My
older brother has Parkinson’s Disease, and back in March he fell and ended up
in a nursing home with much of his memory gone. At the time, I had three ideas
for as yet unwritten middle-grade historicals and was almost ready to start one
about a girl living in Chicago’s Pullman District during the 1894 Pullman
strike.
As
I have written in previous posts, Donald’s situation made me realize that I
should work on my memoirs before anything happened to my own memory. So I set
the Pullman novel aside for a while.
I’m
just about finished with the part of my memoirs that covers my early years, and
the latter years are better documented and less likely to be lost to my
children if they don’t get written up right away. As a result, I had begun working
on the outline for the Pullman book. I had the setting and the basic character arc
but was having trouble coming up with the plot. I couldn’t even seem to force
it.
The
book after that was to be about a girl living and working on the Erie Canal. My
anticipated timing had me beginning it sometime this winter, but that isn’t a
great time for a research trip to New York, and I had already planned the trip
for August.
There
was no reason to postpone it, so Roland and I went as planned.

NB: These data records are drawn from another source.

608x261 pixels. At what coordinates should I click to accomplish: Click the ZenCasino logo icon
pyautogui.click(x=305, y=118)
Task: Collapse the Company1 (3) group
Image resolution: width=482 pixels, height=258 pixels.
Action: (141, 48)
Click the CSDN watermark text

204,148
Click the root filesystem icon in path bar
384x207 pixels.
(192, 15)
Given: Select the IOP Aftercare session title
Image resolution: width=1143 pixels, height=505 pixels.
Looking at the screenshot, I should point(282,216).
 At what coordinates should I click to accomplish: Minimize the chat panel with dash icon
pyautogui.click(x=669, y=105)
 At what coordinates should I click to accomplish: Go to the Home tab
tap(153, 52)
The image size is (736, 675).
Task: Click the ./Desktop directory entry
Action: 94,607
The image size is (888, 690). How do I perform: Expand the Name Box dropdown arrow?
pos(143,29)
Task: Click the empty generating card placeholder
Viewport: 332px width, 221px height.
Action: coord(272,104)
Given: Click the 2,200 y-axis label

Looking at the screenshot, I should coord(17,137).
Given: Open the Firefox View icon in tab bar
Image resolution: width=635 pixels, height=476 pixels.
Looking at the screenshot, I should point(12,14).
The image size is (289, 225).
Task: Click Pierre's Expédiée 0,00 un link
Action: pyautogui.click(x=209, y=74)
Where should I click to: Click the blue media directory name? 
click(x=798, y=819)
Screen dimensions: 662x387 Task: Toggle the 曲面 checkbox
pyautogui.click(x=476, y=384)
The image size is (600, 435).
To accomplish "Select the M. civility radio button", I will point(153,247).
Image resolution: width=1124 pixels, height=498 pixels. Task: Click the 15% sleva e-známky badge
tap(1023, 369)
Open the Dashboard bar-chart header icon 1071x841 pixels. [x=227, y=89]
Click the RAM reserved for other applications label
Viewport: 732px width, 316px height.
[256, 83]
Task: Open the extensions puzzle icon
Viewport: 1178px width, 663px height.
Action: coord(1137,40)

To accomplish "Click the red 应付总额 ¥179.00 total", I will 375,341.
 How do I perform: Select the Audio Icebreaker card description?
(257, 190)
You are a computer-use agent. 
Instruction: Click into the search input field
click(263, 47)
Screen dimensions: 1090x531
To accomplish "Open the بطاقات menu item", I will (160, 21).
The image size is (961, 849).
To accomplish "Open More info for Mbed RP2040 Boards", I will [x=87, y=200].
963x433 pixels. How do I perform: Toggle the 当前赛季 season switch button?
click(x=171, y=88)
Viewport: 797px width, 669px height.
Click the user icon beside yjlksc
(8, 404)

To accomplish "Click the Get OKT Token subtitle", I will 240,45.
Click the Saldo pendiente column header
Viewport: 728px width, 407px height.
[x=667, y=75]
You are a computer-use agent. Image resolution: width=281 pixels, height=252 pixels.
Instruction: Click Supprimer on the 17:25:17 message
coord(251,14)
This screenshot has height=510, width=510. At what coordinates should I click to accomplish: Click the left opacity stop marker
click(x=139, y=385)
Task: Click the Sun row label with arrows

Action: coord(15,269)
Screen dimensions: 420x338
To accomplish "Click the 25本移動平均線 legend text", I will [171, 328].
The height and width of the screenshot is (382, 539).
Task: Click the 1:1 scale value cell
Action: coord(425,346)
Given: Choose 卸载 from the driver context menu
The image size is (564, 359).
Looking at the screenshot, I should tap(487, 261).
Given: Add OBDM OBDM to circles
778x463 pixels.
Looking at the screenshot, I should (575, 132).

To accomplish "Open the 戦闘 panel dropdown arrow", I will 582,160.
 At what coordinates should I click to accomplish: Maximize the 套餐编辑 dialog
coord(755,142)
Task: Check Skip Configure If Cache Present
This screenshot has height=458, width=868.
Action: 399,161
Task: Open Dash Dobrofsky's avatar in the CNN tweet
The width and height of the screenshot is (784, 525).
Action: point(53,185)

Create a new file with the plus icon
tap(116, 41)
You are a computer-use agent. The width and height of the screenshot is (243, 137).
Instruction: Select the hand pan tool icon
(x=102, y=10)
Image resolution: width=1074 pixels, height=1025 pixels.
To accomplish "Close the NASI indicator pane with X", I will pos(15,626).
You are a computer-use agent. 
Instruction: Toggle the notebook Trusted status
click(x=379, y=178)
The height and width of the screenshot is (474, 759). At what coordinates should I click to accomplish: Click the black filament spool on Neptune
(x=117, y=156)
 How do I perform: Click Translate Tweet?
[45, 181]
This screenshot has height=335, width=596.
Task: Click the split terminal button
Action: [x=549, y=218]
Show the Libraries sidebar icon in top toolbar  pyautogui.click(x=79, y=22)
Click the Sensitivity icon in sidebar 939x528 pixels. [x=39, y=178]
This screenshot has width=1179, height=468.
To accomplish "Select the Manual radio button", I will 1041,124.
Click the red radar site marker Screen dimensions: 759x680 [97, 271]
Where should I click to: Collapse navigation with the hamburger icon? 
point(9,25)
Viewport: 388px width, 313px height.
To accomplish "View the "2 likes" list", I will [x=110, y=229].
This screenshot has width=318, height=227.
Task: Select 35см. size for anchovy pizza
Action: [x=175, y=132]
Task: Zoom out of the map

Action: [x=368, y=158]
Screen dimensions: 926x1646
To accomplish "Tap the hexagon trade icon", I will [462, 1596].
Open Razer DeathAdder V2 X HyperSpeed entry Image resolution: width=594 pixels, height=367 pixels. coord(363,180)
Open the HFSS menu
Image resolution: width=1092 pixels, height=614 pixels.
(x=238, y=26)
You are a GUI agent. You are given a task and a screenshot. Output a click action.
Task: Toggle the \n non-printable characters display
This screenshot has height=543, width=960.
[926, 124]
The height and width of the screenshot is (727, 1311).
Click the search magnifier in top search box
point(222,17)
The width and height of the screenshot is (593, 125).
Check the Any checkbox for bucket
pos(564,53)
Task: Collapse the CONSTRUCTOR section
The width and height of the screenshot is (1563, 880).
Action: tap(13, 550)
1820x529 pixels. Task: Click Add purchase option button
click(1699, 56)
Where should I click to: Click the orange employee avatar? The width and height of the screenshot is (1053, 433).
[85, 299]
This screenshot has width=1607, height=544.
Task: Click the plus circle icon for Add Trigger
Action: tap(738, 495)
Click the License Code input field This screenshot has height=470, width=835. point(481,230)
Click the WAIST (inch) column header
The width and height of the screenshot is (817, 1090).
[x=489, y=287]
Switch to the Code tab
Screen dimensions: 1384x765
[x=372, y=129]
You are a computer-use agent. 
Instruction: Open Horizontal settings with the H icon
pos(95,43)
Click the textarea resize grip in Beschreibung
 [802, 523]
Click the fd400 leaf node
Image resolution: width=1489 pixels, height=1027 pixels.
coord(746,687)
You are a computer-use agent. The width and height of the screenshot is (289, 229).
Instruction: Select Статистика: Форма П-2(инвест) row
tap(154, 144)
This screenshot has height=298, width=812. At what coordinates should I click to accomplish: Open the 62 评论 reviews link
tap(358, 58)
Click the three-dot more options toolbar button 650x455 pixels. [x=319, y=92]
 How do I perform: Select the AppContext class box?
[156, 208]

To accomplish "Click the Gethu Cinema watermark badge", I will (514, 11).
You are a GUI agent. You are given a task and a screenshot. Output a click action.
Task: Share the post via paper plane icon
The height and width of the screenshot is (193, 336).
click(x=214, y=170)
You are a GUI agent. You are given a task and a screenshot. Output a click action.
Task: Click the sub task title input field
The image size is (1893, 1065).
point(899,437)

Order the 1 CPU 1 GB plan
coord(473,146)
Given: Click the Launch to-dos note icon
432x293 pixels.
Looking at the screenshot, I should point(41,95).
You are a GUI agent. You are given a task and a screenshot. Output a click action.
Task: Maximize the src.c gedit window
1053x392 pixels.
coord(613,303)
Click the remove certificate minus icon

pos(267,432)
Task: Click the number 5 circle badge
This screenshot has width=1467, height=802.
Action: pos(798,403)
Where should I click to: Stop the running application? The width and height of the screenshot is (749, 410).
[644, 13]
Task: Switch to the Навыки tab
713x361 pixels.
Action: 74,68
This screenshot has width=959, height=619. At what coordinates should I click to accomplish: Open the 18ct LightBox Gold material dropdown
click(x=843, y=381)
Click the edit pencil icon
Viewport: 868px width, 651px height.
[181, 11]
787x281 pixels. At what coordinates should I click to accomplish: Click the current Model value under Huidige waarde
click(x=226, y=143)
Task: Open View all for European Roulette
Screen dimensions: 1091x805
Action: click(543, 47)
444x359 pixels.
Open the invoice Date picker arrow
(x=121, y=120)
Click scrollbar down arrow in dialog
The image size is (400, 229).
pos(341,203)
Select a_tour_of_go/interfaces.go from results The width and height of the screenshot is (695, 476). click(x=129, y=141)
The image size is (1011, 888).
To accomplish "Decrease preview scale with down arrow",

We just returned,
and the ideas have been flowing like the canal itself. Actually, the canal is
rather sluggish, so that may not be a good analogy. But the ideas for the Erie
Canal book started flowing even though I wasn’t ready for them yet. By the time
I returned I had the story setting, the protagonist’s character arc, most of
the important characters, some of the backstory, and a well-developed plot.
It
became clear to me that I’m meant to write the Erie Canal book next. If I had a
contract for the Pullman book, I would be agonizing about it right now. But
because I have the flexibility to pick and choose my projects as circumstances
dictate, I can put that one aside until later and work on Muddy Waters first.
I
wouldn’t turn down a three-book contract, but sometimes there are advantages to
not being sought-after.
__________
The
image at the head of this post shows a painting by Edward Lamson Henry called
“Round the Bend” portraying passenger travel along the Erie Canal around 1836. Almost
every museum along the canal had a copy. The date the painting was created is
unknown, but E.L. Henry died in 1919 and the image is in the public domain.